§ To do:
From the first line to the last, write out the data below exactly.

Stored data
%%
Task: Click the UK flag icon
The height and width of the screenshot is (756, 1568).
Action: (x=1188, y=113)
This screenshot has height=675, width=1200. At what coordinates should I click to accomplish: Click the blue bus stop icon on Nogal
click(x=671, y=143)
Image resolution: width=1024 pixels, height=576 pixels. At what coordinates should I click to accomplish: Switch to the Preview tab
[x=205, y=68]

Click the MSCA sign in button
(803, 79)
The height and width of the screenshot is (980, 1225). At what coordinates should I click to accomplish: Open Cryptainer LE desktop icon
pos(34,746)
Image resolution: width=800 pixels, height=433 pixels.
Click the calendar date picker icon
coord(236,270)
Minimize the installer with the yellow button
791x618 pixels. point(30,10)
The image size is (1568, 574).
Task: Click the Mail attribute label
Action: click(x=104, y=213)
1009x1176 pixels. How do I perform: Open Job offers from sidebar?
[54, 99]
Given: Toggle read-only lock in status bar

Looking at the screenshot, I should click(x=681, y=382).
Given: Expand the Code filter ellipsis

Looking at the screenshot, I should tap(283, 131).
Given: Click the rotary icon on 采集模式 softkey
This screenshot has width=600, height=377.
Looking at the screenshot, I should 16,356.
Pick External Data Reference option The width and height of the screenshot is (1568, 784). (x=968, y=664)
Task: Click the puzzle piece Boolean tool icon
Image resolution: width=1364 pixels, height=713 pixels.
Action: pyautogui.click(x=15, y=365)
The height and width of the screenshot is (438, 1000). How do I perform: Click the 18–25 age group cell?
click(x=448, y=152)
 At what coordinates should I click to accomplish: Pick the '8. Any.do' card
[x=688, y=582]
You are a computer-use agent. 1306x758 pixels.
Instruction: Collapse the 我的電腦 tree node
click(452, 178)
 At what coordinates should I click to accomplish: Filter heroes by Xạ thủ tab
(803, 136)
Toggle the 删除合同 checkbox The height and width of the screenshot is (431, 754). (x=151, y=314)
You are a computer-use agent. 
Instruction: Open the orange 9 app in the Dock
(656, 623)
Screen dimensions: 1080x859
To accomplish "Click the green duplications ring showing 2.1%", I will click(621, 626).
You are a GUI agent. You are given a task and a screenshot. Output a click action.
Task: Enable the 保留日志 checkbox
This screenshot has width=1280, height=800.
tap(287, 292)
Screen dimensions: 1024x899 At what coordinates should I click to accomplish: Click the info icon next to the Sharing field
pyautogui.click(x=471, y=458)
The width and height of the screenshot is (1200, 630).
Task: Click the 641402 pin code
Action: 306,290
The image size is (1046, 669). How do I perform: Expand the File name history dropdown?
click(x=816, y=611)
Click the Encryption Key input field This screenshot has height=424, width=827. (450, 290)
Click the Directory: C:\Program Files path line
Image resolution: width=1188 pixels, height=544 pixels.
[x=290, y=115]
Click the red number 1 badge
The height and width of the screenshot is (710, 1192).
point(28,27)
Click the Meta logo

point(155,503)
%%
§ Output for this exercise:
Task: Click the UK flag icon
The height and width of the screenshot is (756, 1568).
Action: (x=1188, y=113)
This screenshot has height=675, width=1200. At what coordinates should I click to accomplish: Click the blue bus stop icon on Nogal
click(x=671, y=143)
Image resolution: width=1024 pixels, height=576 pixels. At what coordinates should I click to accomplish: Switch to the Preview tab
[x=205, y=68]

Click the MSCA sign in button
(803, 79)
The height and width of the screenshot is (980, 1225). At what coordinates should I click to accomplish: Open Cryptainer LE desktop icon
pos(34,746)
Image resolution: width=800 pixels, height=433 pixels.
Click the calendar date picker icon
coord(236,270)
Minimize the installer with the yellow button
791x618 pixels. point(30,10)
The image size is (1568, 574).
Task: Click the Mail attribute label
Action: click(x=104, y=213)
1009x1176 pixels. How do I perform: Open Job offers from sidebar?
[54, 99]
Given: Toggle read-only lock in status bar

Looking at the screenshot, I should click(x=681, y=382).
Given: Expand the Code filter ellipsis

Looking at the screenshot, I should tap(283, 131).
Given: Click the rotary icon on 采集模式 softkey
This screenshot has width=600, height=377.
Looking at the screenshot, I should 16,356.
Pick External Data Reference option The width and height of the screenshot is (1568, 784). (x=968, y=664)
Task: Click the puzzle piece Boolean tool icon
Image resolution: width=1364 pixels, height=713 pixels.
Action: pyautogui.click(x=15, y=365)
The height and width of the screenshot is (438, 1000). How do I perform: Click the 18–25 age group cell?
click(x=448, y=152)
 At what coordinates should I click to accomplish: Pick the '8. Any.do' card
[x=688, y=582]
You are a computer-use agent. 1306x758 pixels.
Instruction: Collapse the 我的電腦 tree node
click(452, 178)
 At what coordinates should I click to accomplish: Filter heroes by Xạ thủ tab
(803, 136)
Toggle the 删除合同 checkbox The height and width of the screenshot is (431, 754). (x=151, y=314)
You are a computer-use agent. 
Instruction: Open the orange 9 app in the Dock
(656, 623)
Screen dimensions: 1080x859
To accomplish "Click the green duplications ring showing 2.1%", I will click(621, 626).
You are a GUI agent. You are given a task and a screenshot. Output a click action.
Task: Enable the 保留日志 checkbox
This screenshot has width=1280, height=800.
tap(287, 292)
Screen dimensions: 1024x899 At what coordinates should I click to accomplish: Click the info icon next to the Sharing field
pyautogui.click(x=471, y=458)
The width and height of the screenshot is (1200, 630).
Task: Click the 641402 pin code
Action: 306,290
The image size is (1046, 669). How do I perform: Expand the File name history dropdown?
click(x=816, y=611)
Click the Encryption Key input field This screenshot has height=424, width=827. (450, 290)
Click the Directory: C:\Program Files path line
Image resolution: width=1188 pixels, height=544 pixels.
[x=290, y=115]
Click the red number 1 badge
The height and width of the screenshot is (710, 1192).
point(28,27)
Click the Meta logo

point(155,503)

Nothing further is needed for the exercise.